Try it:
Would you retype exactly the lines below, starting with the one that has "The image size is (995, 691)." and going on through the one that has "This screenshot has", with no pictures and nothing else?

Material for this exercise:
^^^^^^^^^^^^^^^^
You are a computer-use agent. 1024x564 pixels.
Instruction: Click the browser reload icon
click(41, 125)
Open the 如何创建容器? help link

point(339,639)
^^^^^^^^^^^^^^^^
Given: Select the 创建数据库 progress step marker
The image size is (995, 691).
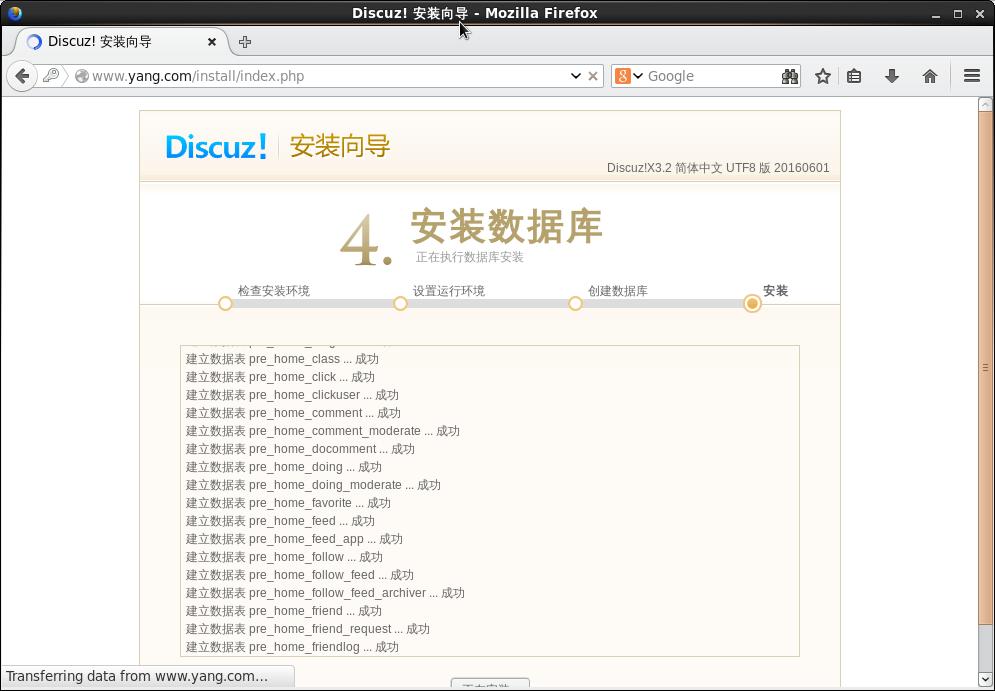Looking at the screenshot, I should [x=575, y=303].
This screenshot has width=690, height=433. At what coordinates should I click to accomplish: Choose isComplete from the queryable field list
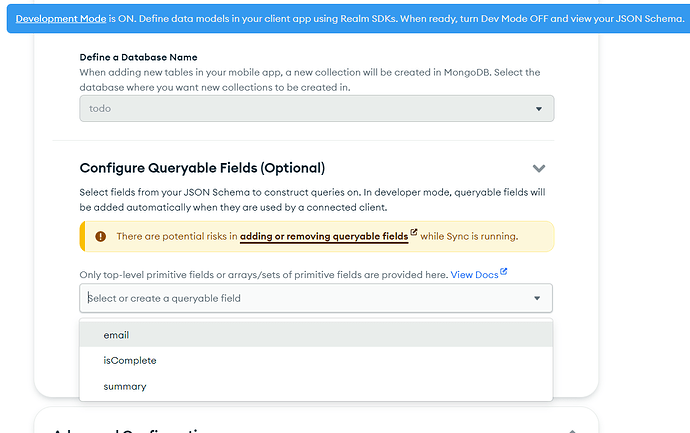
^^^^^^^^^^^^^^^^
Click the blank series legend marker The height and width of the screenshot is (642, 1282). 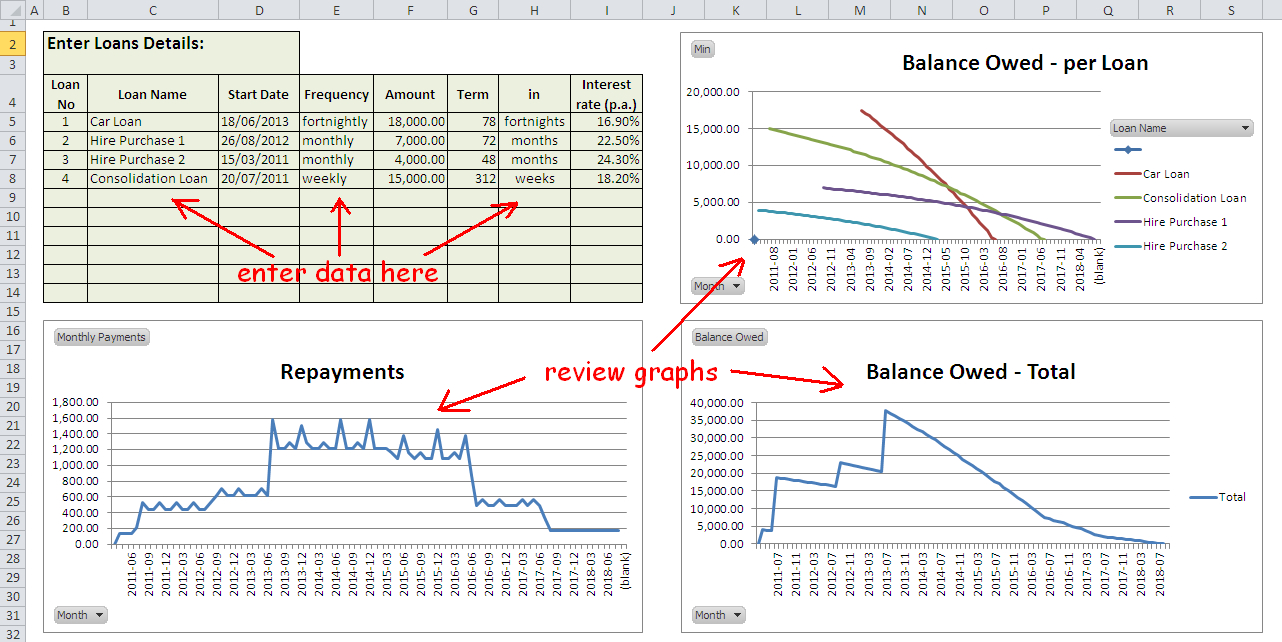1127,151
^^^^^^^^^^^^^^^^
Solution to this exercise:
The image size is (995, 691).
Looking at the screenshot, I should [x=575, y=303].
This screenshot has width=690, height=433. At what coordinates should I click to accomplish: Choose isComplete from the queryable field list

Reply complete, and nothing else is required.